The last posts covered blueprints of a money laundering solution for Microsoft Azure and AWS. You can check the two posts if you want to find more about the proposed solutions below:
- Blueprint of a transaction monitoring solution on top of AWS and custom ML algorithm for money laundering
- Blueprint of a transaction monitoring solution on top of Azure and custom ML algorithm for money laundering
- Comparison of a money laundering solution build on top of AWS and Azure
The blueprints were designed, having in mind two key elements.
- 1. Reduce the operation and management cost at minimal
- 2. Reduce at minimum the configuration and development costs by using out-of-the-box cloud services as much as possible
In this post, we will make a comparison between what services we used for each layer, trying to identify the key differential factors between each of them.

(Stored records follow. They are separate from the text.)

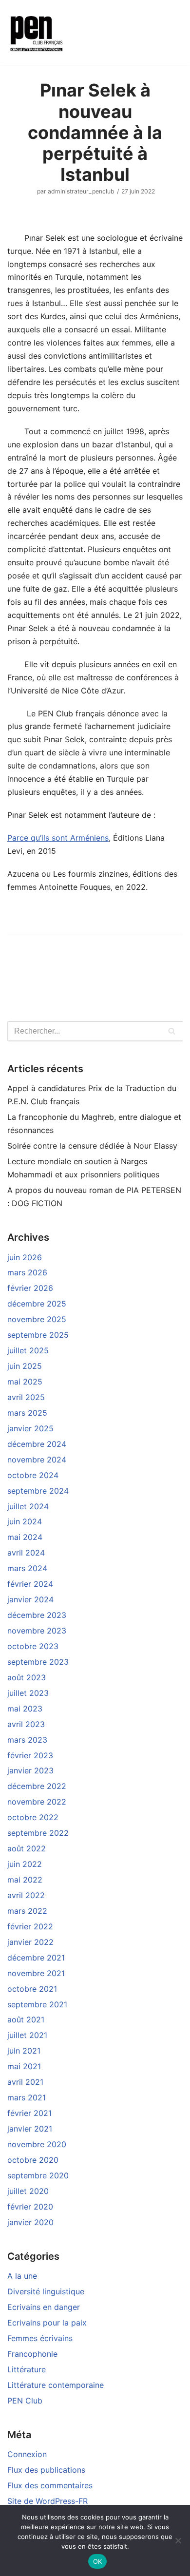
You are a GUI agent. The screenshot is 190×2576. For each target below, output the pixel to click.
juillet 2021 (27, 2035)
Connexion (27, 2454)
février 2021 (29, 2113)
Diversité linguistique (45, 2291)
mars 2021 (26, 2097)
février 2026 (30, 1288)
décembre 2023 (36, 1615)
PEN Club (24, 2400)
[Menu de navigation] (91, 32)
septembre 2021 (37, 2004)
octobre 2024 (32, 1475)
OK (97, 2561)
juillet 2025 (28, 1350)
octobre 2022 (32, 1817)
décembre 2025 (36, 1303)
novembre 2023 (36, 1630)
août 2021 (25, 2019)
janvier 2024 (30, 1599)
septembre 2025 (38, 1335)
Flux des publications (46, 2470)
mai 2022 (24, 1879)
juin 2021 (23, 2051)
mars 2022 (27, 1911)
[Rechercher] (172, 1031)
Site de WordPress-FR (47, 2501)
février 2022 (30, 1926)
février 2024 (30, 1584)
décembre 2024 (36, 1444)
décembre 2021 (36, 1957)
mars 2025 (27, 1413)
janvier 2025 (30, 1428)
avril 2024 (26, 1552)
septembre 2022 (38, 1833)
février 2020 (30, 2206)
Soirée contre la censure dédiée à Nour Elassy (92, 1146)
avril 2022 (26, 1895)
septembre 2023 (38, 1662)
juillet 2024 (28, 1506)
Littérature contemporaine (55, 2385)
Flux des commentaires (50, 2485)
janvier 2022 (30, 1942)
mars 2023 (27, 1740)
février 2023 (30, 1755)
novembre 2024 (36, 1459)
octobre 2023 (32, 1646)
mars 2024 (27, 1568)
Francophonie (32, 2354)
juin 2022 (24, 1864)
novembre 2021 (36, 1973)
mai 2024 (24, 1537)
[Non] (178, 2540)
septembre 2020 (38, 2175)
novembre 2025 (36, 1319)
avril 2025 (26, 1397)
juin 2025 (24, 1366)
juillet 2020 (28, 2191)
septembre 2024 (38, 1491)
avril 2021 (25, 2082)
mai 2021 (24, 2066)
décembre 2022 (36, 1786)
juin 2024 (24, 1521)
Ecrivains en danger (43, 2307)
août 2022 (26, 1848)
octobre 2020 (32, 2160)
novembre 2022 (36, 1802)
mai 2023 (24, 1708)
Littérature (26, 2369)
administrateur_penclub (81, 191)
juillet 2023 (28, 1693)
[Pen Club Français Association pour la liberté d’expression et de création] (36, 33)
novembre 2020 (36, 2144)
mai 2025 (24, 1381)
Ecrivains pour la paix (47, 2322)
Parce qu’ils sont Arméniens (58, 838)
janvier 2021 (29, 2129)
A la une (22, 2276)
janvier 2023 (30, 1770)
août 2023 (26, 1677)
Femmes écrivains (40, 2338)
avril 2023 (26, 1724)
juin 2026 (24, 1257)
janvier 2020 (30, 2222)
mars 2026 (27, 1272)
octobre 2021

For this purpose, we used Azure Event Hub and AWS Kinesis Data Stream. Both services are capable of ingesting an event stream of data over HTTPS. Azure Event Hub has the advantage to support AMQP protocols that can offer us a stateful connection between the bank data centres and us. On the other side, using Amazon Kinesis, we can push payload that has 1MB in comparison with Azure Event Hub where the maximum size of a single request is limited to 265KB.
The audit and logs of events are kept inside Azure Event Hub for maximum 7 days, in comparison with AWS Kinesis where are limited to maximum 1 day. This can be an essential factor at the moment when our backend system is throttled, and we need to define NFR related to the recovery time.
Inside AWS Kinesis Data Stream, you can't define multiple consumers. You can have only one consumer of the stream. Azure Event Hub provides us with the concept of consumer groups, allowing us to extend the platform and hook other listeners the stream of audit and logs.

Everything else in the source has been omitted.